Task material Start Marker

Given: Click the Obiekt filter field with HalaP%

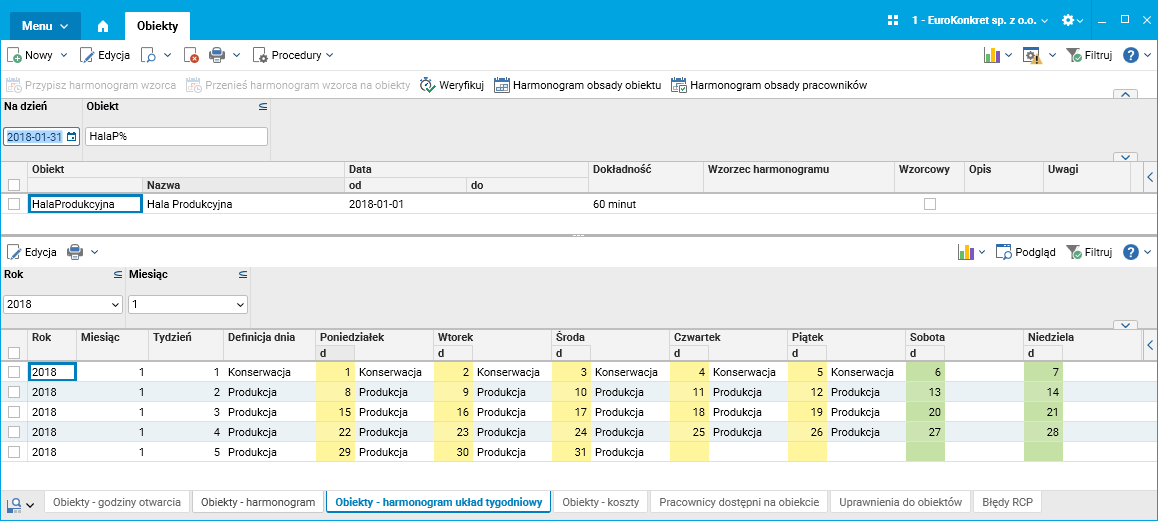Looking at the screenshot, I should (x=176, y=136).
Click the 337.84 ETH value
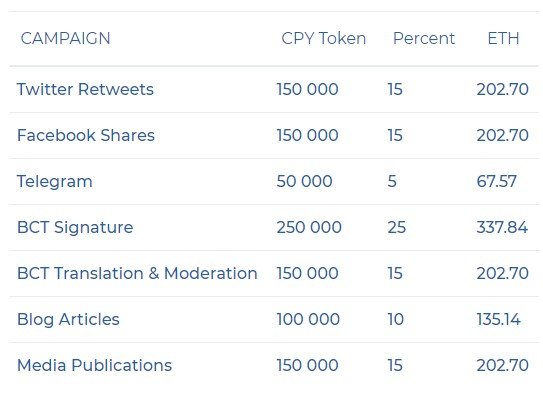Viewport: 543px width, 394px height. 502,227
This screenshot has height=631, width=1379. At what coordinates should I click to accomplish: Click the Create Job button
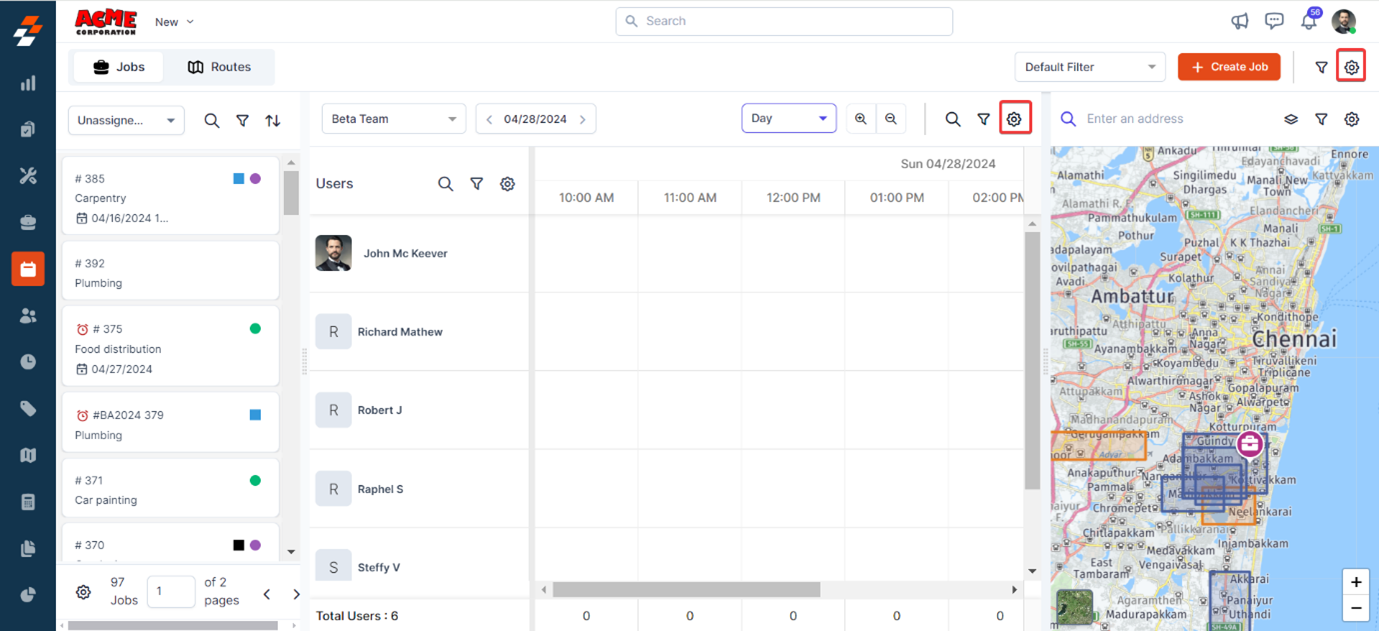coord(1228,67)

Task material End Marker

What is being asked =>
Produce an exact copy of each line of data, skipping embedded images.

Solution to this task =>
Given: Click the Obiekt filter field with HalaP%

Looking at the screenshot, I should (x=176, y=136).
Click the 337.84 ETH value
Viewport: 543px width, 394px height. 502,227
This screenshot has height=631, width=1379. At what coordinates should I click to accomplish: Click the Create Job button
coord(1228,67)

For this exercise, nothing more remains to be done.